I have a '66 GTO with a 10-bolt safe-t-track rear end. I am trying to finish up a bearing replacement and cannot seem to get the drivers side axle inserted fully. Passenger side went in smooth as silk. Drivers side seems to hit something solid right before the bearings get to the end of the housing. So close that at first I thought it was just a tight fit for the bearing but on closer inspection, it is getting stopped just before the bearing gets to the housing. The spines are engaged at the other end of the axle...but it sure feels like I hit something solid. I assume that I am missing something obvious, but hoping you can help!

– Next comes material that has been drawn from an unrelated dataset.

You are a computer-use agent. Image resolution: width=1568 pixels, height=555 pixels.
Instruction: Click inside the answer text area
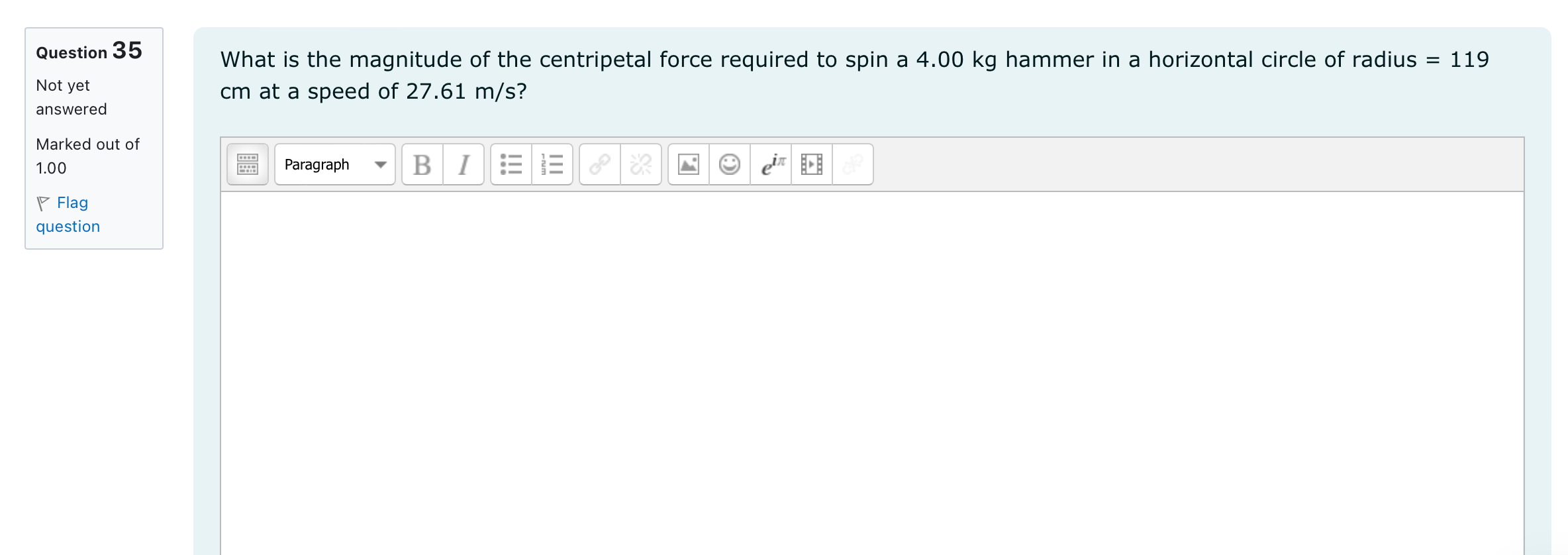(861, 364)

I hope this makes sense... thanks in advance.


----------



## PontiacJim (Dec 29, 2012)

robinsni said:


> Hey folks, long time admirer, fairly new owner here (~1 year). Trying to do as much of the work myself as possible but seem to be stuck.
> 
> I have a '66 GTO with a 10-bolt safe-t-track rear end. I am trying to finish up a bearing replacement and cannot seem to get the drivers side axle inserted fully. Passenger side went in smooth as silk. Drivers side seems to hit something solid right before the bearings get to the end of the housing. So close that at first I thought it was just a tight fit for the bearing but on closer inspection, it is getting stopped just before the bearing gets to the housing. The spines are engaged at the other end of the axle...but it sure feels like I hit something solid. I assume that I am missing something obvious, but hoping you can help!
> 
> I hope this makes sense... thanks in advance.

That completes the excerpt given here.